We met through a want-ad, in an actual newspaper. Dan applied for a job with our fledgling company and after spending an hour on the phone with him, I thought – ‘there’s no way we’re bringing that guy on board’.
He started the week after….and he has had a profound impact on my life ever since. Like Daft Punk’s duo of music-nerdery, we have developed a partnership over a decade long with our own form of nerdery….the kind that dreams big, and turns those dreams into reality. Daft Punk’s 2001 hit “Harder Better Faster Stronger” is how I think of Dan and I. Together, we are Stronger.
Our partnership began at the founding of docSpace, a little cloud storage company we built and sold in 2000 for >$500 million, seven days before the bubble burst. Our first year together was spent remotely with Dan in Vancouver, me in Toronto / San Francisco. I mostly knew Dan by the sound “Oh-Oh” – the cute-turned-annoying alert of ICQ that was my signal that Dan was there, alive and cranking. We chatted constantly, and he built the entire platform. One Friday I returned from a competitors’, sent Dan my notes with a “we have to do this….” and then he re-wrote the entire system over the weekend. Amazing.
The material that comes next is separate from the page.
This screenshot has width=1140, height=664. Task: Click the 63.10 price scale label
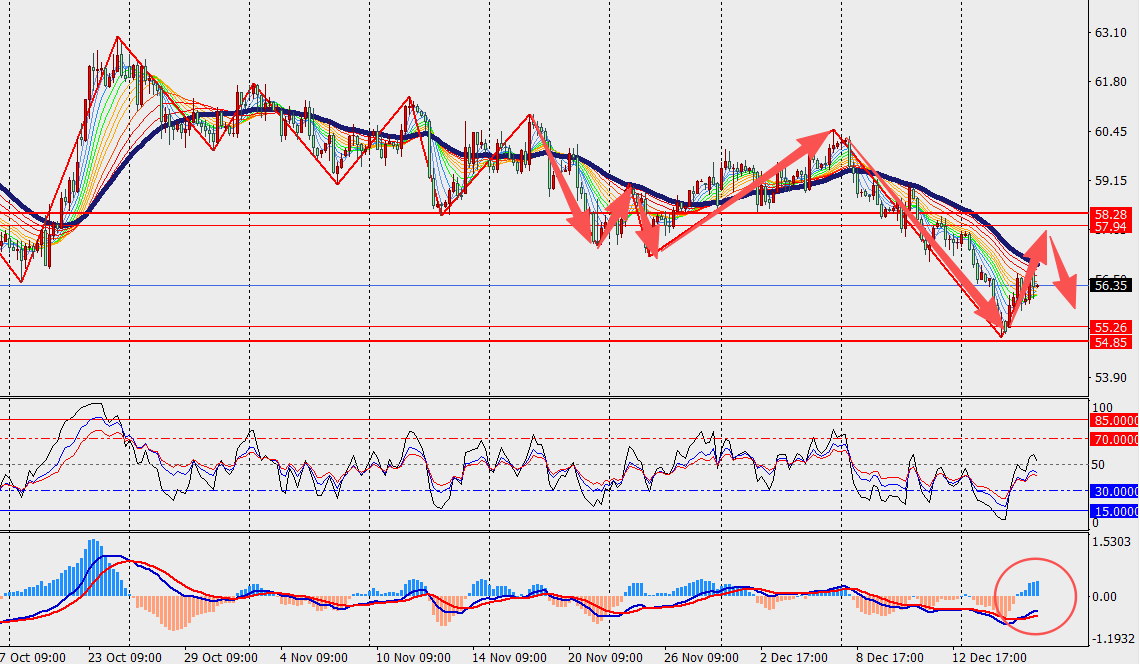point(1111,33)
Post docSpace, Dan took on a team of hundreds and ran the hosted service at Critical Path – the company that ran about one-third of the world’s email through it’s service and telco partnerships. In the meantime, I was trying to ensure the company didn’t fall apart through a massive restructuring, fundraising, and marketing effort. Dan ran the operation, with tens of millions of customers worldwide, and the biggest telcos, governments and enterprises as our partners. Through this time, he lived in New York, San Francisco, Singapore. The man was on a mission.
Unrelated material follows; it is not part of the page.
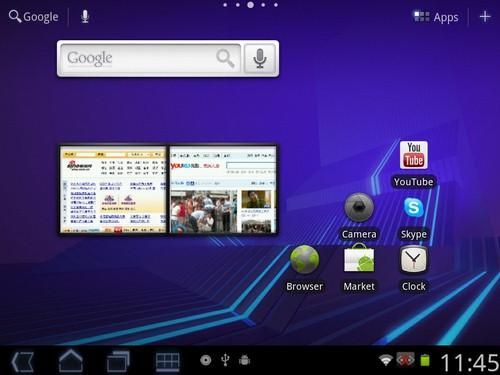Start voice search from top bar microphone
The image size is (500, 375).
[x=85, y=16]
Together, we next took on the world of books, initially at Indigo where we developed a new strategy process, a community platform, and most importantly, where we conceived of a ‘myspace for books’….that would become Kobo. I remember our first CES, where we witnessed a sea of ebook players, which Dan correctly predicted would soon die. I remember Dan negotiating with Random House – our first publisher deal – talking about building a global, scalable platforms capable of supporting billions of transactions. They thought we were nerds that didn’t understand publishing (partially correct). To Dan, these guys had no idea what they were in for, and in the future would be obsolete. I remember staring down Sony’s President who suggested that we drop what we were doing and join their leading ebook division. We walked out of that meeting, and Dan looked over to me and said “we are going to crush those guys.” In fact, we did. Kobo now serves over 20 million readers in 190 countries worldwide.
Dan knows code, and I’ve seen him build a platform in a weekend.
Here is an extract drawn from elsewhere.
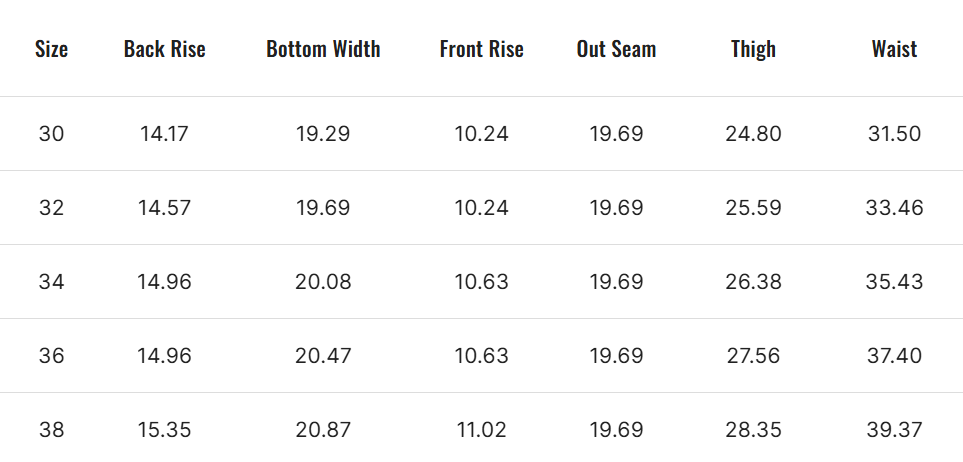Click the 19.29 bottom width value
Image resolution: width=963 pixels, height=462 pixels.
(x=323, y=134)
Dan knows the boardroom, and I’ve seen him turn a room full of suits inside out.
Dan knows strategy, and you don’t want to be on the other side of the table from him.
Dan knows the hard things about doing hard things. He is a lethal weapon.
Anyone that has worked with Dan would attest to all of this and more. When his team was asked what Dan should do next in his career, they suggested the following: Magician, Jedi Master, FBI Interrogator, Hawaii Tour Guide, Professional Dungeon Master, or lead singer in a Matthew Good Cover Band. He could do all this and more 🙂
He is the one that shared this line from Inception with me, and it has stuck –
‘there are those that live in a dream world, and those that are stuck in reality,…, and then there are those that can turn one into another’
There’s no one I know that embodies that statement more. Together, we are going to turn our next dream into reality.
Welcome to The Everlong Project my friend.